One major driver of the rally is Alibaba Group Holding, whose Hong Kong-listed shares have surged more than 60 per cent since January 13. Tencent Holdings is also catching up, with its shares rising as much as 7.8 per cent on Monday after the company said it’s integrating DeepSeek’s artificial intelligence chatbot into WeChat. The stock is up almost 40 per cent from a January low.
Some investors say the rally is overcrowded and stretched, but Xi’s support would be a boost of confidence to the $16 trillion Chinese and Hong Kong stock markets that have enjoyed steady gains since mid-January.
“The recent developments align with our expectation of a short-term trading opportunity in the Chinese stock market, rather than signaling a structural shift,” said Nenad Dinic, an equity strategist at Bank Julius Baer in Zurich. “Nevertheless, without fresh catalysts from earnings, liquidity flows, or policy signals, the risk of a pullback is increasing.”
A meeting involving Xi and Ma can be a pivotal turning point for Alibaba since Beijing spiked Ant Group Co.’s initial public offering at the 11th hour, halting what would have been the world’s biggest IPO, and marking the start of a regulatory campaign to rein in the sector that had grown perhaps too large and powerful for comfort.

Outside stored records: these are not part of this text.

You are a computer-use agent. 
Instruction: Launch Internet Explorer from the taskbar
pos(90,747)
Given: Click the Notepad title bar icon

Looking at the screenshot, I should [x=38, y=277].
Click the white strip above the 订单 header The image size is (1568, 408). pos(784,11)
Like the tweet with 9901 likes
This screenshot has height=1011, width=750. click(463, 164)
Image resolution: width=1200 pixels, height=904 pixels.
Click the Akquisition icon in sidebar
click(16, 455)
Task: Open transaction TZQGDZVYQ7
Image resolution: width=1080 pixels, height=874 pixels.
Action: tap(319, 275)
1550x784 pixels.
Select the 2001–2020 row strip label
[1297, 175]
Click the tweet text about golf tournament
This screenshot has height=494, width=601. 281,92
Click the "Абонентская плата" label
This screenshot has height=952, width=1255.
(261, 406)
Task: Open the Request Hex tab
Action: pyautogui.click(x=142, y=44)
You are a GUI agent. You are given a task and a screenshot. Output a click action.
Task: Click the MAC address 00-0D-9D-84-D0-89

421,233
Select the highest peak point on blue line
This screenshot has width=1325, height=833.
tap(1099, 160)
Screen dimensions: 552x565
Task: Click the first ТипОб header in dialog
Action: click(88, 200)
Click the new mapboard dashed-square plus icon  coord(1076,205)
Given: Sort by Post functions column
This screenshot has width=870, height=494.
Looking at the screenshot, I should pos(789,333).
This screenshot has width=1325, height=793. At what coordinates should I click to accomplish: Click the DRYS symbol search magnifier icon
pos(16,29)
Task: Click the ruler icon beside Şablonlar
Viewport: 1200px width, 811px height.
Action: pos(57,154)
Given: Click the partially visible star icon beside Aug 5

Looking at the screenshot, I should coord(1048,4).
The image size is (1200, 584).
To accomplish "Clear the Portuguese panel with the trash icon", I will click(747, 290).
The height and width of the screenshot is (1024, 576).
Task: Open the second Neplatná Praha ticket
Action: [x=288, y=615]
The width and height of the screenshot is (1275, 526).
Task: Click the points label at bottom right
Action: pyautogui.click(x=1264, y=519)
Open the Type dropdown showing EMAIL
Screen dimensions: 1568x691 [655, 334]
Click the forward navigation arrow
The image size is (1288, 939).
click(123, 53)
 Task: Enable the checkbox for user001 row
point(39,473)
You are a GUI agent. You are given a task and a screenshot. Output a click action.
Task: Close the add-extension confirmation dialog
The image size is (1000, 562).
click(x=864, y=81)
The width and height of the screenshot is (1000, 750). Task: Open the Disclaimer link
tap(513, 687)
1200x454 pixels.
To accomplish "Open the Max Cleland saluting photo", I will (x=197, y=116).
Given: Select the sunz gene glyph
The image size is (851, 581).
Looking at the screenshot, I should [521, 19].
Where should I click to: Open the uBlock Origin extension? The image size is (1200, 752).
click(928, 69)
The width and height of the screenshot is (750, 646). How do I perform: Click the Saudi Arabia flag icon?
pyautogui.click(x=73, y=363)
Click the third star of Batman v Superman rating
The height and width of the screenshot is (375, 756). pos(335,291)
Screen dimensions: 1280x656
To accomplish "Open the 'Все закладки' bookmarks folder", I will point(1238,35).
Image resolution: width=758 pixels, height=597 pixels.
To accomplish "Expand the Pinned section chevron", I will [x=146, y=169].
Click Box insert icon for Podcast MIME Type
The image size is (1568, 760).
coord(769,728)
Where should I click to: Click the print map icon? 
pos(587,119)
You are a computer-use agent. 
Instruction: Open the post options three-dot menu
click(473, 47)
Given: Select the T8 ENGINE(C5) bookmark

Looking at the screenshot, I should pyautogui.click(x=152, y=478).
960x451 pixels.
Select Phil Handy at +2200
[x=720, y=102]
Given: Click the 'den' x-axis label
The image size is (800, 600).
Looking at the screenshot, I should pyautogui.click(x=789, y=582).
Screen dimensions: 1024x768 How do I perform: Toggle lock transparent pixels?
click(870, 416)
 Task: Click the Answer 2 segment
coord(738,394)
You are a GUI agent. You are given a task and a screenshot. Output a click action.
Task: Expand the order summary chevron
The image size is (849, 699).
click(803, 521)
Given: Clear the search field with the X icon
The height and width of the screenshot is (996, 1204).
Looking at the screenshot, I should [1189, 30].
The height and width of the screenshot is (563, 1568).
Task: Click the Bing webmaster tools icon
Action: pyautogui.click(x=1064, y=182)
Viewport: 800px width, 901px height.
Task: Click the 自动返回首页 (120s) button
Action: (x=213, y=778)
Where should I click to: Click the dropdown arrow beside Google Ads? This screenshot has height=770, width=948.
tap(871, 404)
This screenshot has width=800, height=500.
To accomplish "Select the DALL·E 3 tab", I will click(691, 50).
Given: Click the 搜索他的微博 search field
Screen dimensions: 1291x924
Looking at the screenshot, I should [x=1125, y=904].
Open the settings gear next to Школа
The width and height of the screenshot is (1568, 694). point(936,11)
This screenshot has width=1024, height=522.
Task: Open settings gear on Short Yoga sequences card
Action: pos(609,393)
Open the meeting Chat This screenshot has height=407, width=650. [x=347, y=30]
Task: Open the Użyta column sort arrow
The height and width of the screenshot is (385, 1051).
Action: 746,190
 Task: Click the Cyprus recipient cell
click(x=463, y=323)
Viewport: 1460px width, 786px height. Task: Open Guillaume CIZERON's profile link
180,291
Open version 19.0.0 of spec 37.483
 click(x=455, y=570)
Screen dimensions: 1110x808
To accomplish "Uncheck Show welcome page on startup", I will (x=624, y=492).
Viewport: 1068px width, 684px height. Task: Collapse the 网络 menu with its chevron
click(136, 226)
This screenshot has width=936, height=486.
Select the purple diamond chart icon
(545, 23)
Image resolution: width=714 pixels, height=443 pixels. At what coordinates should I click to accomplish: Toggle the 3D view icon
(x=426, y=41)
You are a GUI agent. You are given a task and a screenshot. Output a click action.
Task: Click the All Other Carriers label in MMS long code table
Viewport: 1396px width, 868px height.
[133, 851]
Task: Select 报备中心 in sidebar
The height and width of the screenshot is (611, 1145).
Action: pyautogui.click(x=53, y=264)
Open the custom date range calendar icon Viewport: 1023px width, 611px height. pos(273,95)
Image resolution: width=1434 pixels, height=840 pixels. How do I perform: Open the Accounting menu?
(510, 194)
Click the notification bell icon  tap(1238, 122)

It would also send a powerful signal that China’s Communist Party is adopting a more supportive stance toward private-sector companies.
“Having Jack Ma in particular would provide a symbolic end to the tech-sector crackdown, which essentially started with him back in 2020,” said Christopher Beddor, deputy China research director at Gavekal Dragonomics in Hong Kong. “In practice, the crackdown has been over for a while now. But the optics of Xi telling Ma and other tech leaders to go forth and prosper would send a crystal-clear message that the government’s stance has been completely reversed.”
China is well aware that innovation is the key driver for productivity growth. Xi has continuously pushed for “new productive forces” amid the US curbs on high-end chips to China. That’s only prompted Beijing to redouble efforts at self-sufficiency in cutting-edge technology.
The valuation of the tech index doesn’t appear frothy, given that the Hang Seng Tech gauge is trading at 18.2 times forward earnings, compared to 44.9 times four years ago.
“Chinese equities have been trading at extremely depressed valuations with most risks well discussed and reflected in the prices,” said Sandy Pei, a senior portfolio manager for China equities at Federated Hermes. “The DeepSeek event has acted as a catalyst, boosting sentiment around Chinese equities. Despite recent performance, the market remains attractively valued.”
DeepSeek has effectively boosted investor sentiment in China’s tech sector, and the rally has been spreading beyond just tech into other sectors, including electric vehicle makers and health-care companies. That’s quite the opposite from what many Chinese investors have experienced in recent years, waiting for the government to boost the stock market, whether through stimulus roll-out or via trading purchases by ETFs known to be favored by the so-called “national team.”